Toronto Maple Leafs: The Case for Nick Robertson In the NHL

Toronto Maple Leafs prospect Nick Robertson #16 of the Peterborough Petes (Photo by Chris Tanouye/Getty Images)
Toronto Maple Leafs prospect Nick Robertson #16 of the Peterborough Petes (Photo by Chris Tanouye/Getty Images) /

The Toronto Maple Leafs had a prospect tournament this weekend and by all accounts Nick Robertson was their best player.

As the Toronto Maple Leafs current top prospect, that is to be expected.  Robertson scored over a goal per game in the OHL at the age of 18 and then played in the NHL Playoffs almost directly after being drafted.

Needless to say, expectations are high.  Consider also that since 1990, only Eric Lindros, John Tavares, John Tavares again,  and Patrick Kane have scored over a goal per game in the OHL while 18 years of age or younger.

That is  tantalizing company, and  obviously, everyone of those guys has at least one 40 goal season to his credit and gone on to what is most likely a Hall of Fame Career.
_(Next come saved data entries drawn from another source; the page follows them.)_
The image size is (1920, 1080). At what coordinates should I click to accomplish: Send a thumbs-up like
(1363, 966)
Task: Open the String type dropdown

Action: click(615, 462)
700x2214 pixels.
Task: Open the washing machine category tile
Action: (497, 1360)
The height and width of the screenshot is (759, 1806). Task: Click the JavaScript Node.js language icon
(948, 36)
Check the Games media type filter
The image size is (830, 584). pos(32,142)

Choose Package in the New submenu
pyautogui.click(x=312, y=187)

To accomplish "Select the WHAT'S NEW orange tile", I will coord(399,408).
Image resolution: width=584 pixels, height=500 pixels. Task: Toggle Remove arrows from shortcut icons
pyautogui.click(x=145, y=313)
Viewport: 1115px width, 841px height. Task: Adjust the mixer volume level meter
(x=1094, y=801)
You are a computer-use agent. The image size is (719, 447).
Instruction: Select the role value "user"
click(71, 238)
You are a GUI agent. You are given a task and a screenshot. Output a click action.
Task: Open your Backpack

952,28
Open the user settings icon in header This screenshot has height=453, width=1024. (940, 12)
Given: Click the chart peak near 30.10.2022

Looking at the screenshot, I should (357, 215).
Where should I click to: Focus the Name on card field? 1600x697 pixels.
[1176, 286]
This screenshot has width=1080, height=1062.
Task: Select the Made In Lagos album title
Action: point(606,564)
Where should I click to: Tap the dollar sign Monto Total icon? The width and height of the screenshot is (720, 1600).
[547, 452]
Maybe expectations shouldn’t be that high for Robertson, but given that 100% of the guys he compares to over a 30 year period all skipped the AHL, perhaps we shouldn’t write of his chances of making the Toronto Maple Leafs out of camp this year.

Toronto Maple Leafs and Nick Robertson

I realize it might be a bit of a longshot due to the number of players the Leafs will be auditioning, however, not a single one of those players (excepting possibly Nikita Gusev) is on Nick Robertson’s level from a talent/ceiling perspective.

There are two additional motivations for the Leafs to play him in the NHL this year: one is that his shot gives their power-play a credible decoy for Auston Matthews, or the option to use him in the Matthews role on the second unit.

The second reason is that having an impact player on an entry level contract will give them a ton of flexibility when it comes to adding to the team at the trade deadline., because whoever Robertson pushes out of the lineup likely makes at least double what he does.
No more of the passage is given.